I talked with Rachael about how she came to write her book, what she thinks of the bone broth trend, and how to use stock and broth in the summer.

Edible Brooklyn: How did you decide to write this book?
Rachael Mamane: Liza de Guia [of Food Curated] wanted to do a video on Brooklyn Bouillon. I was a little reluctant; I said, “It’s just stocks,” and she said “But it’s a really good story.” So we did the video and a few months later she came to me and said, “The New York Times blog wants to put it up.” And we saw an enormous grassroots impact as a result of her show: people were really into it. I got an email from McKenna Goodman at Chelsea Green Publishing, over the course of the year we went back and forth as pen pals, figuring out what the book could be. And over that time I realized I didn’t want to write a book about the trend of bone broth, I wanted to give the subject of stock and broth the objectivity I didn’t feel was present in the market.

masteringstocksandbroths
For each category, starting with animal and going to vegetable, Mamane wanted to include approachable recipes.

EB: Bone broth has become incredibly popular over the last number of years. What do you think of this trend?
RM: I’m excited that people are drinking bone broth. I’m thrilled that farmers have a way to sell their bones. What I don’t like is that there’s bad nutritional information on the market and it trends in a way that contradicts conscious meat-eating. If a person believes in the nutritive effects of bone broth (that it will heal a hole in their gut or cure typhus, like they did in 1800s France), if they’re drinking 4-6 cups of bone broth a day, in my opinion that’s not necessarily being mindful of your consumption. But I have bone broth recipes in the book, and I don’t want to alienate people who drink bone broth.
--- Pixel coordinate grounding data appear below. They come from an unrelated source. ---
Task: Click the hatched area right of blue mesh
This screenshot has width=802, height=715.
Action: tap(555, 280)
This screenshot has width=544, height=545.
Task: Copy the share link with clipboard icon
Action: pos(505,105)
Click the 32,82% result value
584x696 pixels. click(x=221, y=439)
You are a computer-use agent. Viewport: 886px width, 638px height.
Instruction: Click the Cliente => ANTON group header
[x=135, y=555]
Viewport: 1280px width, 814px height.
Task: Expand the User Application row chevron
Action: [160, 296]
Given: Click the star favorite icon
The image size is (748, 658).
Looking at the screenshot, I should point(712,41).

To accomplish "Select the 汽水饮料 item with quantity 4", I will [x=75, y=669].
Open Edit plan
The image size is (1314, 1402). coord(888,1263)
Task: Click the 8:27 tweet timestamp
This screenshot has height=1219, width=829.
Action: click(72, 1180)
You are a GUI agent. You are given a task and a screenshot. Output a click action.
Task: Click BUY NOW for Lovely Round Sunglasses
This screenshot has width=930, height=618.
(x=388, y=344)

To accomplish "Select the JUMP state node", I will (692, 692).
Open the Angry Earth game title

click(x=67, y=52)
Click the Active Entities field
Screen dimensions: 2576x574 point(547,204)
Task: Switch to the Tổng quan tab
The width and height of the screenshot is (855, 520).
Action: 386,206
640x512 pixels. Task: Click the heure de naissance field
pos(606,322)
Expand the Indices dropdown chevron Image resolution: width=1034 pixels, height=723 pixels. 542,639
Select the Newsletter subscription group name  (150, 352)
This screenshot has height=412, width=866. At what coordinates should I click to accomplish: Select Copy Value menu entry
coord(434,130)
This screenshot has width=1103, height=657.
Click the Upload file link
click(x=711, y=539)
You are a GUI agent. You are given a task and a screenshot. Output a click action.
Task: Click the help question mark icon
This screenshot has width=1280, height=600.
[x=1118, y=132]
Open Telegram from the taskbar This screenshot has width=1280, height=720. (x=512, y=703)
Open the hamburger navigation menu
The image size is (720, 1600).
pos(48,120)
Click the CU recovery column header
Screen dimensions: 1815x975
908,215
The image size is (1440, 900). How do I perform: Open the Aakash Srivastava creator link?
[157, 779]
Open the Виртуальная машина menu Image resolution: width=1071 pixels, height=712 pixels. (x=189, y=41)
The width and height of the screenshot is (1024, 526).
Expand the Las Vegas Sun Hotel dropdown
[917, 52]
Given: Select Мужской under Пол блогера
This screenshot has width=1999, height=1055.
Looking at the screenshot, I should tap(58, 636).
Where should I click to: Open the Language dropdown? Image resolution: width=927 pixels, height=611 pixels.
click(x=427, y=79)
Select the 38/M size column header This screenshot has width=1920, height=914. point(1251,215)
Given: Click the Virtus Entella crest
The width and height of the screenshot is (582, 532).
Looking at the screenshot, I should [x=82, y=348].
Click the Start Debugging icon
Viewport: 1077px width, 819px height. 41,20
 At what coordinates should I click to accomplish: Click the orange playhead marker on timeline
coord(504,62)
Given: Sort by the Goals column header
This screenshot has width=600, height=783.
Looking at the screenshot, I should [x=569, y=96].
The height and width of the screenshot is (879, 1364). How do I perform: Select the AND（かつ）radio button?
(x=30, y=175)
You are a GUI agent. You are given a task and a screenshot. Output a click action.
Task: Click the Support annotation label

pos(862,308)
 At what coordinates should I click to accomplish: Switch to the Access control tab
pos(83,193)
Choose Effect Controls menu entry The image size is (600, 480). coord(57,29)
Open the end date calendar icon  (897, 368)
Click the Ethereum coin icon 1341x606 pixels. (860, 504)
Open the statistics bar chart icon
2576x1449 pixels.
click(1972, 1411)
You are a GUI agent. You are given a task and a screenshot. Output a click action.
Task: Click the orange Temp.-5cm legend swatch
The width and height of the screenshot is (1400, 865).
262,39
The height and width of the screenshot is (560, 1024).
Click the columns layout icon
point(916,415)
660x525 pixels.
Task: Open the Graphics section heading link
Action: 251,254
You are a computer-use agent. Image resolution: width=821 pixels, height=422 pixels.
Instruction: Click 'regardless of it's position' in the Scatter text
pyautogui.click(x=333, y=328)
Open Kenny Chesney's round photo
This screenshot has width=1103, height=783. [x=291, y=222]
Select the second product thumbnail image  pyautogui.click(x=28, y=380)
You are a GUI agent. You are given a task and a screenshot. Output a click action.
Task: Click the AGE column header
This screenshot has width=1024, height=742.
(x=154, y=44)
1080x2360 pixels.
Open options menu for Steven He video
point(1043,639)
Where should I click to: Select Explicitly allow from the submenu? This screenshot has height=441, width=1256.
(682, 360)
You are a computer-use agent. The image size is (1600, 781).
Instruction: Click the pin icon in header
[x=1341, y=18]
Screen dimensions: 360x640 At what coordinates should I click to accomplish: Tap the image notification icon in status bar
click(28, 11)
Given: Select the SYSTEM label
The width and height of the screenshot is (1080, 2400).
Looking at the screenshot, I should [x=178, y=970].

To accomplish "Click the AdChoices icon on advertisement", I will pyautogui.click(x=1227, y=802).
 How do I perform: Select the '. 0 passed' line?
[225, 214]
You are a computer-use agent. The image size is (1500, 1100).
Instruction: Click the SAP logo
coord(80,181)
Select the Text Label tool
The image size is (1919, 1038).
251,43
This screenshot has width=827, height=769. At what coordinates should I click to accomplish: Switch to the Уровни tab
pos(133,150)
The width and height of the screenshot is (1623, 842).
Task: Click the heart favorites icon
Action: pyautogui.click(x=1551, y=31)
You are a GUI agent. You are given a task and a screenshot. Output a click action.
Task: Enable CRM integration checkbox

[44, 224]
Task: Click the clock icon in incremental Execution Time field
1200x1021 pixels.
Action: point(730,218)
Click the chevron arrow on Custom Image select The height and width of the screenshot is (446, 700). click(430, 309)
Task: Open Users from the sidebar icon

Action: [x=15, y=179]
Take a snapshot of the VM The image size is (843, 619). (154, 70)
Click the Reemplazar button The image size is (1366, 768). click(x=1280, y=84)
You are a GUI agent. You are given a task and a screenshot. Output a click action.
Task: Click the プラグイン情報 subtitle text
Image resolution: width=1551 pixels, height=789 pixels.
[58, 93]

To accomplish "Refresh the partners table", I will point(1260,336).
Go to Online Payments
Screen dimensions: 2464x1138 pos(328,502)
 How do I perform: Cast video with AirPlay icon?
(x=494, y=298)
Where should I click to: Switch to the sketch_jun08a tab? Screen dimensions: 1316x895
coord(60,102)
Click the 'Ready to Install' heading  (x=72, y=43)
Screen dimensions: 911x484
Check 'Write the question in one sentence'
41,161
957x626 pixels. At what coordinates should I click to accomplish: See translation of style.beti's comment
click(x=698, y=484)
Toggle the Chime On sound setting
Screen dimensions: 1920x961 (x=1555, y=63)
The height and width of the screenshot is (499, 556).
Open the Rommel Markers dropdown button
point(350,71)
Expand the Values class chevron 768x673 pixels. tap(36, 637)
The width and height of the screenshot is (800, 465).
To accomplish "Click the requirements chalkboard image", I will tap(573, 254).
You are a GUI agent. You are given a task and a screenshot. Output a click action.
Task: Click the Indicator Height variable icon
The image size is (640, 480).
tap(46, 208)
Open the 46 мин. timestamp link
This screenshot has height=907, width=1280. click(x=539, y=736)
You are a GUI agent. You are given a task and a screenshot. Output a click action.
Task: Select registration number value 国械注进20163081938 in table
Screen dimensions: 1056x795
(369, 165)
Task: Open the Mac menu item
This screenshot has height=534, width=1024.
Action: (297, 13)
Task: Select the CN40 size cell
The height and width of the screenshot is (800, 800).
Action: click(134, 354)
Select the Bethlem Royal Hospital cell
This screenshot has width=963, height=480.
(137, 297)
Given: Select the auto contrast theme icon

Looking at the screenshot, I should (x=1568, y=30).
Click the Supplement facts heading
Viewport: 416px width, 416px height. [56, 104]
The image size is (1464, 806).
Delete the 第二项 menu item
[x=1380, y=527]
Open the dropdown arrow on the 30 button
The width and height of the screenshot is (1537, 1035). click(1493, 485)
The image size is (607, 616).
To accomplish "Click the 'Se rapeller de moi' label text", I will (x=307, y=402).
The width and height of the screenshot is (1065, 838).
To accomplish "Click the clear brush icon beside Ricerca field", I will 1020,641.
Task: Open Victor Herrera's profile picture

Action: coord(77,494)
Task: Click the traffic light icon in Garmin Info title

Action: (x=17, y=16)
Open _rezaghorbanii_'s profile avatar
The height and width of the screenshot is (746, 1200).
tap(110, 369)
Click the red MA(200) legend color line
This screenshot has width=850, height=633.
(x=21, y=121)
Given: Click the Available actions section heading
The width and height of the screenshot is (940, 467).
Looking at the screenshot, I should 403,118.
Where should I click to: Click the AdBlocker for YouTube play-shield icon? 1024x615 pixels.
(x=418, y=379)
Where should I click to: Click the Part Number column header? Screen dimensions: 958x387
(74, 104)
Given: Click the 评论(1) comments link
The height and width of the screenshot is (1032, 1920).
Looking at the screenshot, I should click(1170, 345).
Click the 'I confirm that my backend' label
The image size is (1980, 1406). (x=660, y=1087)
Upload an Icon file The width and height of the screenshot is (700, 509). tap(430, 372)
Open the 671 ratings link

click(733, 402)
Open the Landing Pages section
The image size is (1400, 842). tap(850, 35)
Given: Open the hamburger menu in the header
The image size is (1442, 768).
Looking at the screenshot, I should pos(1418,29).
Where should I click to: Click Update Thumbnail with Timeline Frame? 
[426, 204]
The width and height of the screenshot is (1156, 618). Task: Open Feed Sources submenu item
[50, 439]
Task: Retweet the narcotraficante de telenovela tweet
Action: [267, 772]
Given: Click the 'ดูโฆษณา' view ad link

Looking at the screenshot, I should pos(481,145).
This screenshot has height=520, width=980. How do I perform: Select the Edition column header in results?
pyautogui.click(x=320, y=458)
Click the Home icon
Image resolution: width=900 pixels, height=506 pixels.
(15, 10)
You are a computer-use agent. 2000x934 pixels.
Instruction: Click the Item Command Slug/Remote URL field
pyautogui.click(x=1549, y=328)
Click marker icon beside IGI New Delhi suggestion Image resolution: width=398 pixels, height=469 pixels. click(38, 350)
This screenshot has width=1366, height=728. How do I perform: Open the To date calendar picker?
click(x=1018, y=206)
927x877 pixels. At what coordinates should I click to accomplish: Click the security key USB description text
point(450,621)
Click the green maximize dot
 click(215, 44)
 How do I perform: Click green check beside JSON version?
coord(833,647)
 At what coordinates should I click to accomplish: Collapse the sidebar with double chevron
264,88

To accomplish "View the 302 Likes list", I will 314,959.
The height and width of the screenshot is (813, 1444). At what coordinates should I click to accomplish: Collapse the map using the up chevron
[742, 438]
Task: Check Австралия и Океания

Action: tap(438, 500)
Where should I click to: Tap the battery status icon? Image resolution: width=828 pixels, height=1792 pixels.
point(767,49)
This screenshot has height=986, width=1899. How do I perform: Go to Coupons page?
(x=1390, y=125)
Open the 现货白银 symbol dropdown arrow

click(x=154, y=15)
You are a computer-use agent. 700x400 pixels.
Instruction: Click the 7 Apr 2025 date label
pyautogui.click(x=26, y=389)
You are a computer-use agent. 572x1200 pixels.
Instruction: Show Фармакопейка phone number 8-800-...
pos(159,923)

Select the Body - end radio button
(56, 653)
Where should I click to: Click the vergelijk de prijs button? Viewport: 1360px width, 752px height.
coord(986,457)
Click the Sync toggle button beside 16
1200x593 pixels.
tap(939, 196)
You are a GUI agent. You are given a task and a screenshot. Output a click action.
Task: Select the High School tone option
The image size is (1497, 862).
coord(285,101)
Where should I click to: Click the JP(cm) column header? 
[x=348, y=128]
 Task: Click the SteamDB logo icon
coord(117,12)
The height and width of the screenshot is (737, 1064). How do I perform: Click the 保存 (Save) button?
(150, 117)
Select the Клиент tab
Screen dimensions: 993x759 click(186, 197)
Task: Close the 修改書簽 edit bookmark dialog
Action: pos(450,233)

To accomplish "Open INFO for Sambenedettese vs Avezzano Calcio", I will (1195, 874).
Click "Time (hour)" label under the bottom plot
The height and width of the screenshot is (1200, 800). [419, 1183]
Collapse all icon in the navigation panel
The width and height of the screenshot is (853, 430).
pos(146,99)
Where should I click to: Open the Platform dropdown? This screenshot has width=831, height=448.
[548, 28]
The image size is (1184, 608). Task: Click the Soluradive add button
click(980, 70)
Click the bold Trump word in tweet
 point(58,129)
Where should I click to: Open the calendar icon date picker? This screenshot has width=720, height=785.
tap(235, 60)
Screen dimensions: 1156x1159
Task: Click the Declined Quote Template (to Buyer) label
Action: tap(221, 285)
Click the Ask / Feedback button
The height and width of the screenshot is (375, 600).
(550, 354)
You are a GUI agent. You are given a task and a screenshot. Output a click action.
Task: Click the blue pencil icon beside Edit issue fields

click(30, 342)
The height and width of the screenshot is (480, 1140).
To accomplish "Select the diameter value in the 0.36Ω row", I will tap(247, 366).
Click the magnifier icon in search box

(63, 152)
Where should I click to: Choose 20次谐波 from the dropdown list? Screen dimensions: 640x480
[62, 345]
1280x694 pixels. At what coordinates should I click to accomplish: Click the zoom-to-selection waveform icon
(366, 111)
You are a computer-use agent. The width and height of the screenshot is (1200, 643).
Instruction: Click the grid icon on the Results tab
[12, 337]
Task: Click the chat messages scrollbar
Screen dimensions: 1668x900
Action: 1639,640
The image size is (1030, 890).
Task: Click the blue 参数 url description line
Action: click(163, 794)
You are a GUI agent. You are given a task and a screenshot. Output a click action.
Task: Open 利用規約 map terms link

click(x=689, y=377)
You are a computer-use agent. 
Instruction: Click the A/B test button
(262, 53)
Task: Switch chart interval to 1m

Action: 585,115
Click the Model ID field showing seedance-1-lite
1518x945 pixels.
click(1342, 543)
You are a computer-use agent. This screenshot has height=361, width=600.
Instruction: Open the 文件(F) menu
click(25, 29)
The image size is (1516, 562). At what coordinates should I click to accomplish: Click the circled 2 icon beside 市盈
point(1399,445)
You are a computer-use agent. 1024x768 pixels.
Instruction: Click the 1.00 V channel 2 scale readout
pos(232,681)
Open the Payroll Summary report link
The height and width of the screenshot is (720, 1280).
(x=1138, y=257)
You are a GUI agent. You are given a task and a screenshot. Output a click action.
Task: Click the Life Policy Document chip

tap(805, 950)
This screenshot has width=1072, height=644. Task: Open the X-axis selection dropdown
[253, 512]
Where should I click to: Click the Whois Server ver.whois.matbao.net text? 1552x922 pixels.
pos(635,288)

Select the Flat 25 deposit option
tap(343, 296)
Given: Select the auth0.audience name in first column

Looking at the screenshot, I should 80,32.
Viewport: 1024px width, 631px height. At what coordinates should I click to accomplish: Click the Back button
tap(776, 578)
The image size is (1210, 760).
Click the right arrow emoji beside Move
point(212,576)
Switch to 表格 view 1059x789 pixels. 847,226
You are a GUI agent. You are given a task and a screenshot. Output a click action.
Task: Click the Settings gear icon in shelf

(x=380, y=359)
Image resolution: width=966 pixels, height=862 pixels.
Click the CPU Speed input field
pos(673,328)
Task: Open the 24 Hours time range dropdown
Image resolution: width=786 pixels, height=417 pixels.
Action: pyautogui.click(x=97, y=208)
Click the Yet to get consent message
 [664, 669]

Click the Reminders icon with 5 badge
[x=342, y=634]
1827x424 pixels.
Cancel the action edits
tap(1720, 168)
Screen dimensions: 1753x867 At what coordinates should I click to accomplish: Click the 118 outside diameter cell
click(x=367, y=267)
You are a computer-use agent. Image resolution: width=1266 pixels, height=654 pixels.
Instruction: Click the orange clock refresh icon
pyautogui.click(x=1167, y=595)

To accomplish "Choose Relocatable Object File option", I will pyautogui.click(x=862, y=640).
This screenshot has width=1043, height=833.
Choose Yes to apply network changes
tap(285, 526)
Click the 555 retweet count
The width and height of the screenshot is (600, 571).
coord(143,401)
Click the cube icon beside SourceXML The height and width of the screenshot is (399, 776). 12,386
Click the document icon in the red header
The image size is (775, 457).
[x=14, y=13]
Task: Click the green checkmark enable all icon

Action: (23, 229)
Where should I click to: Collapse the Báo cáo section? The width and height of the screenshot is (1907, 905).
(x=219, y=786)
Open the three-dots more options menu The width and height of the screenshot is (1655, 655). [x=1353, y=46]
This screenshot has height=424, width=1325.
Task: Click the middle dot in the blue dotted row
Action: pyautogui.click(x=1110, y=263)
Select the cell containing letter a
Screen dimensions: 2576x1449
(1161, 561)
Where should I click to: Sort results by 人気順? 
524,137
EB: You don’t have formal culinary training, but the recipes in this book are creative and diverse—they run the gamut from comfort food to classical French dishes. How did you approach recipe development for this book?
RM: Whatever recipe testing I needed to do was built on years and years of cooking, and I was confident about the processes and content. For each category, starting with animal and going to vegetable, I really wanted recipes that were approachable. If you’re going to spend time making a stock the right way, then I assume on behalf of the reader audience that they also have the patience for cooking slow meals as well. But I didn’t want every recipe to be impossible; I wanted to be ambitious but not intimidating.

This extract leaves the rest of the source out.